# Need Recommendations on the Best Mouse



## Girderman (Oct 22, 2006)

A friend had a Logitech MX-400 (I think that's what it wasw) that was cordless and optical, but the best feature was that it had a recharge/docking station so you could put it up and the end of the day and it would be recharged the next day.

I really liked this feature, but this was 4 years ago.

Now I'm ready to drop some $$ on a really good mouse, and would like some recommendations.

I want:

Rechargeable via docking station - no batter removal in order to charge them UNLESS; there is a second set of batteries ready to go. I can live with making a fast switch if there will always be fully charged batteries on hand, and the mouse would have to have something about it that makes it worth giving up the docking station.

Wireless - I don't need the range to be 100 yards, but 5 feet with good quality signal seems like a fair minimum.

Optical/Laser - While I'm on the subject, I just learned/discovered that there is a difference between "Optical" and "Laser". I thought they were the same, but apparantly not. What's the difference ?

Anyways, I want one or the other, whichever is best.

I was looking at the Logitech MX-800 and MX-1000. Noticed one or both of these were 2000 dpi. Not real sure what that means either.


----------



## PanamaGal (Jun 3, 2006)

The feel takes a little getting used to, but I like the Logitech MX Revolution.


----------



## Pribar (Apr 22, 2007)

mx rev, i have two. they are nice, especially the document flip.


----------



## Pribar (Apr 22, 2007)

oh, and don't get the mx1000, i went through 3 in a year. they are a little lighter and are blue, but the mx does have nicer things.

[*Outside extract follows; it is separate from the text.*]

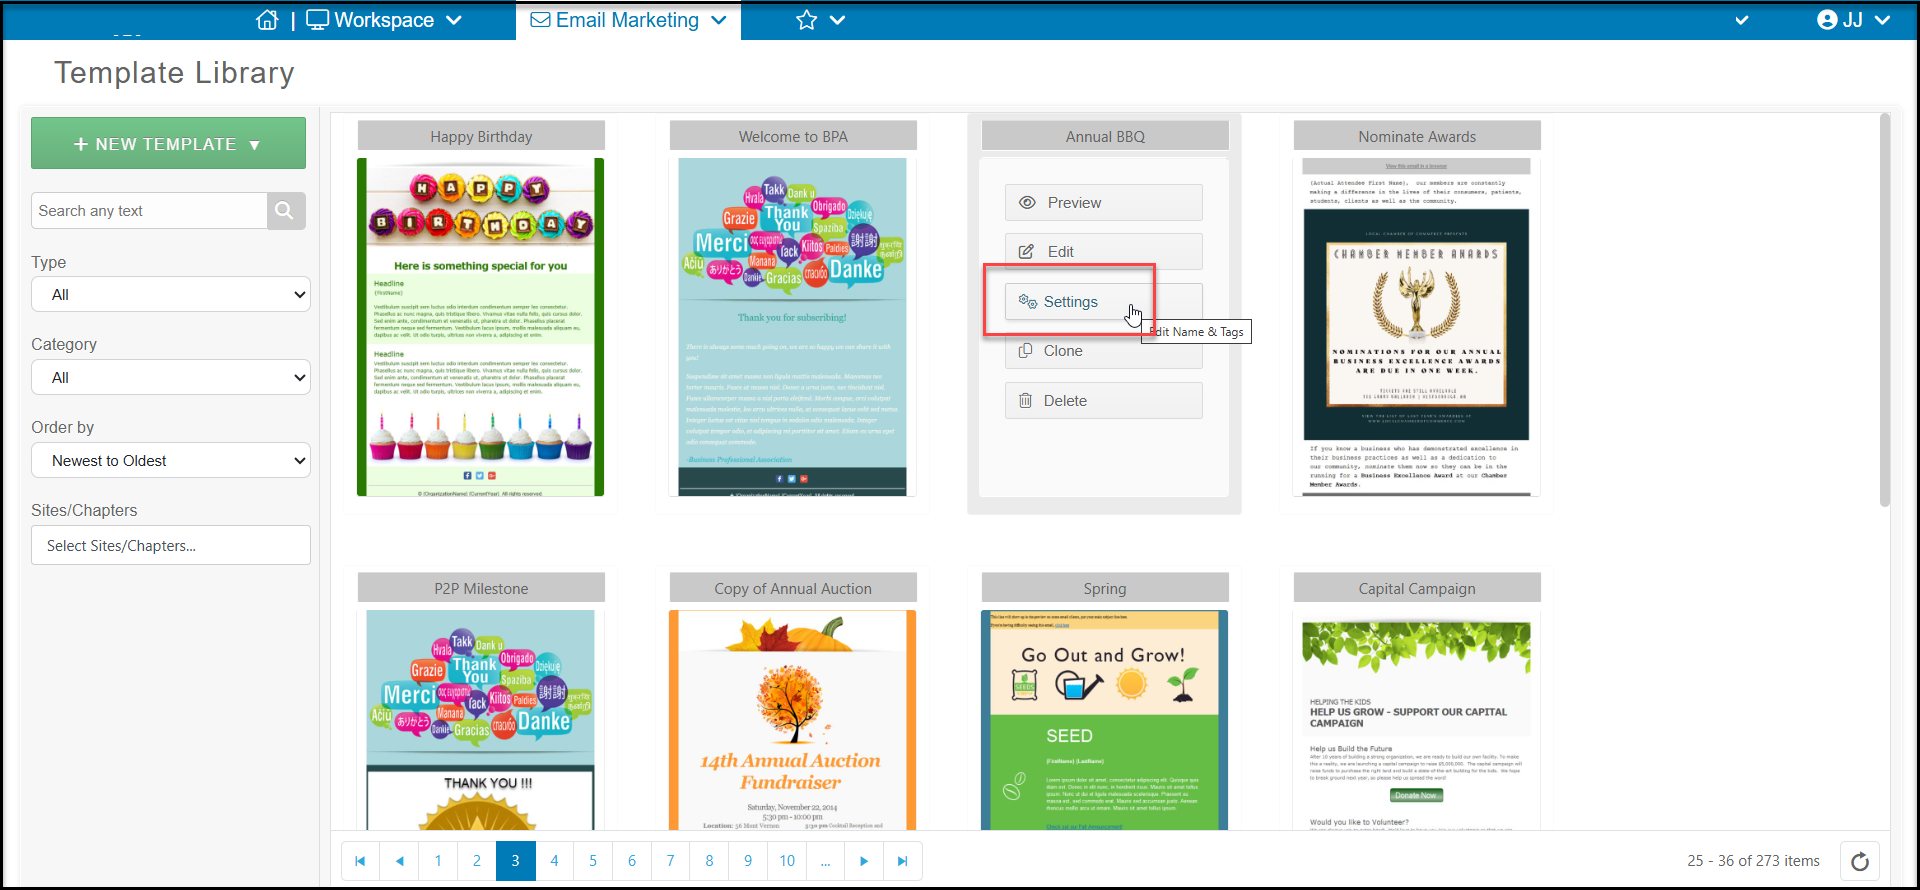This screenshot has height=890, width=1920.
Task: Select the Happy Birthday template thumbnail
Action: tap(481, 327)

ps: these are not gaming mouses, the reviews on newegg show that, even though they are all biased because they want a gaming mouse and didn't read through it and see it was not a gaming mouse.


----------



## Girderman (Oct 22, 2006)

I read teh Newegg reviews and while there was some mention of the Revolution's "non-replaceable" "rechargeable" battery, nothing I could find specifically said if it was recharged by a docking station.

Is it ?

Still wondering what 2000 dpi means, and also what the difference is between Optical and Laser mouses (mice).


----------



## Pribar (Apr 22, 2007)

okay, here's how i interpret it. dpi is how fast the cursor moves across the screen, the higher it is, the faster it is. it is in fact non-replaceable, but there is the 5 year warranty, but they might have brought it down to 3 years...that's not a long time, but it should give enough gap so you can get it warrantied. it goes eerm about 13 hours..2 days of work? and i use it every bit of the time. it does NOT have any interference with all the appliances i have. it has a light-less laser, which means you use get better efficiency over the cordless lasers.


----------



## Pribar (Apr 22, 2007)

and yes, you recharge it with the nice docking station.

edit: the whole mouse goes on the station.

http://media.ldlc.com/ld/products/00/00/52/17/LD0000521729_2.jpg

Edit: sorry to keep revising, but this is a awesome mouse, for righties! only righties. the search button brings up (in your default browser) your search engine of choice. you might be able to configure it in setpoint to bring up doc search.


----------



## Girderman (Oct 22, 2006)

http://reviews.cnet.com/4520-10166_7-6419059-1.html



> The more dots per inch (dpi) a mouse can track, the more sensitive and accurate it is. A typical optical mouse tracks between 400dpi
> and 800dpi, while laser mice track more than 2,000dpi.


Also, it the laser mice use laser light to measure while the optical se an LED. I also read somewhere that the Laser Mouse does better on irregular surfaces.

Here's another I am looking at, the Logitech G7:

http://www.newegg.com/Product/Product.asp?Item=N82E16826104203&ATT=26-104-203&CMP=OTC-17exta6


----------



## Pribar (Apr 22, 2007)

good mouse. i see it also has setpoint software, but are there any reviews on mapping the buttons? that was a lot of trouble for me, because i mapped them for specific programs differently. looks like a nice mouse, though. what is this mouse going to use for?


----------



## Girderman (Oct 22, 2006)

Basic desktop computing with light gaming. You can find it on NewEgg and read about 250 reviews on it (the G7). Maybe the mapping functions are mentioned.


----------



## Pribar (Apr 22, 2007)

found a few, i might buy this mouse for play and use the mx for work  it looks decent enough and good reviews.


----------